--- START OF Document excerpt ---

The Perfect ``Spy'' for Model-Checking Cryptoprotocols

A.W. Roscoe(1,2)
M.H. Goldsmith(2)

(1) Oxford University Computing Laboratory
Wolfson Building
Parks Road
Oxford OX1 3QD
UK

(2) Formal Systems (Europe) Ltd
3 Alfred Street
Oxford OX4 1EH
UK

Email: Bill.Roscoe@comlab.ox.ac.uk, Michael.Goldsmith@fsel.com

Abstract

This paper describes the modeling of a fully potent attacker against cryptoprotocols, including its inference system, in the process algebra CSP. Techniques for keeping the state space within practical bounds for the model checker FDR2 are explained.

Introduction

------------

Over the past four years, we have been engaged in research and development into specification and model-checking techniques for cryptoprotocols. These techniques have discovered flaws in a number of published key-exchange and authentication protocols, as well as more academic studies establishing the necessity of certain message components in more robust ones. Protocol descriptions are interpreted in Hoare's language of Communicating Sequential Processes (CSP), as are specifications such as confidentiality. The model checking exploits (and has in turn inspired) new features of Formal Systems' second generation tool, FDR2.

--- END OF Document excerpt ---

▶ _What to do_
1 – Answer these questions from the paper excerpt, giving each answer on its own line with its letter:
(a) In which process algebra is the attacker modeled?
(b) Which model checker is named as the tool whose state space must be kept within practical bounds?
(c) For how many years have the authors been doing this research?
2 – List every line of the address given in the paper excerpt for Oxford University Computing Laboratory, leaving out the institution's name.

--- START OF Provided material ---

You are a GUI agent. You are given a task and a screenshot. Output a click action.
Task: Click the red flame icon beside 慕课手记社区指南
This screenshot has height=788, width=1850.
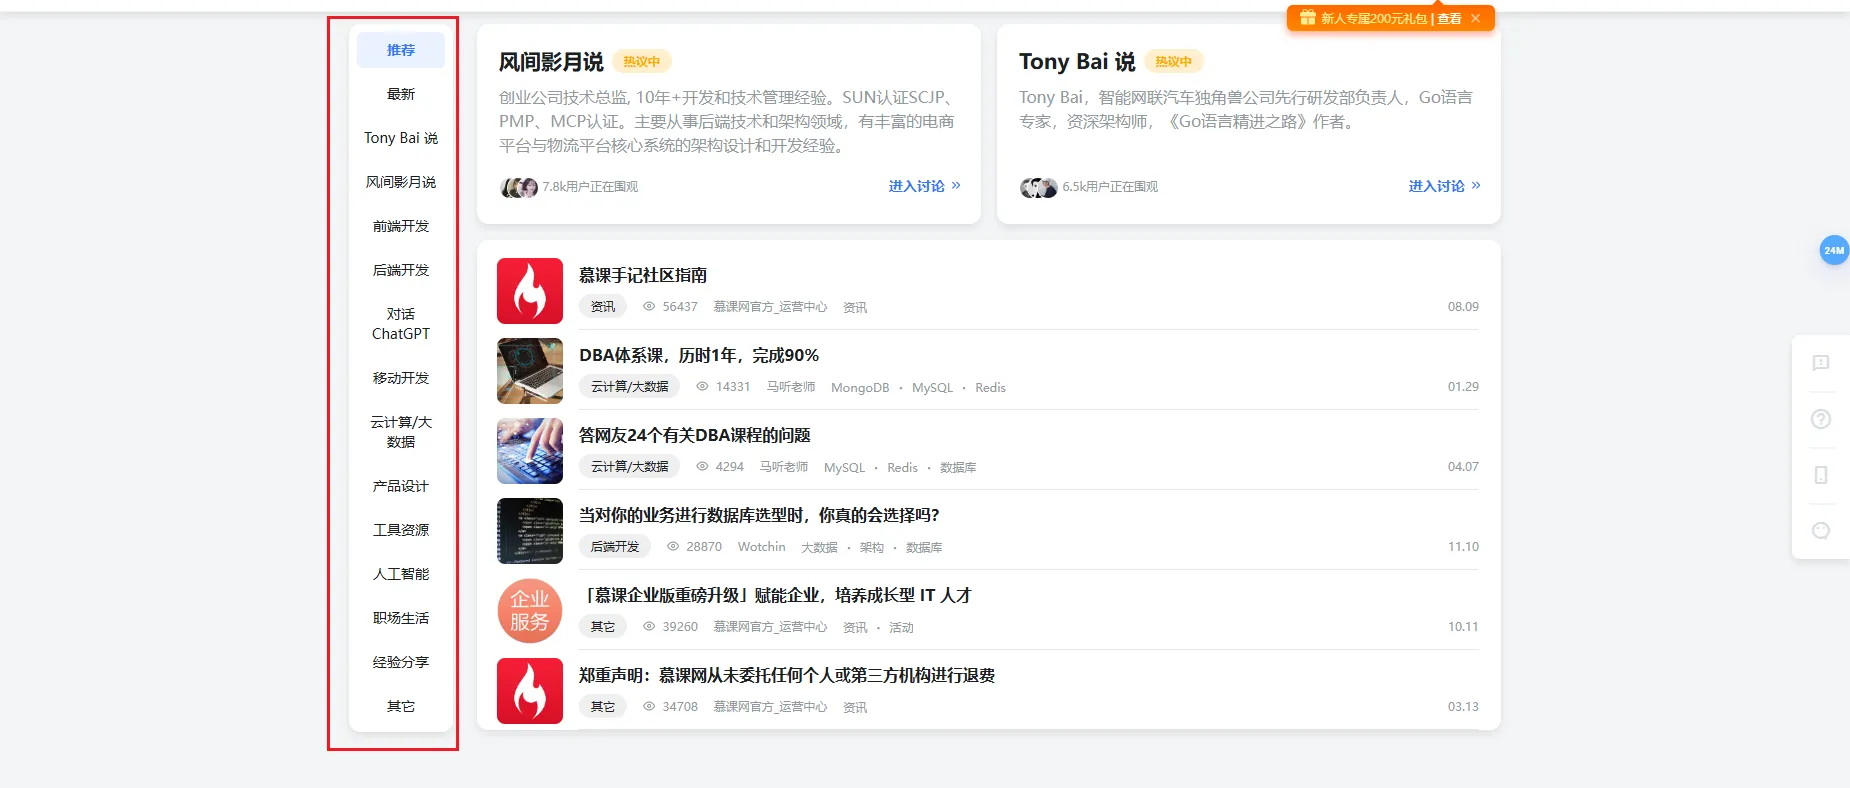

--- END OF Provided material ---

▶ _The solutions_
1 –
(a) CSP
(b) FDR2
(c) Four years

2 –
Wolfson Building
Parks Road
Oxford OX1 3QD
UK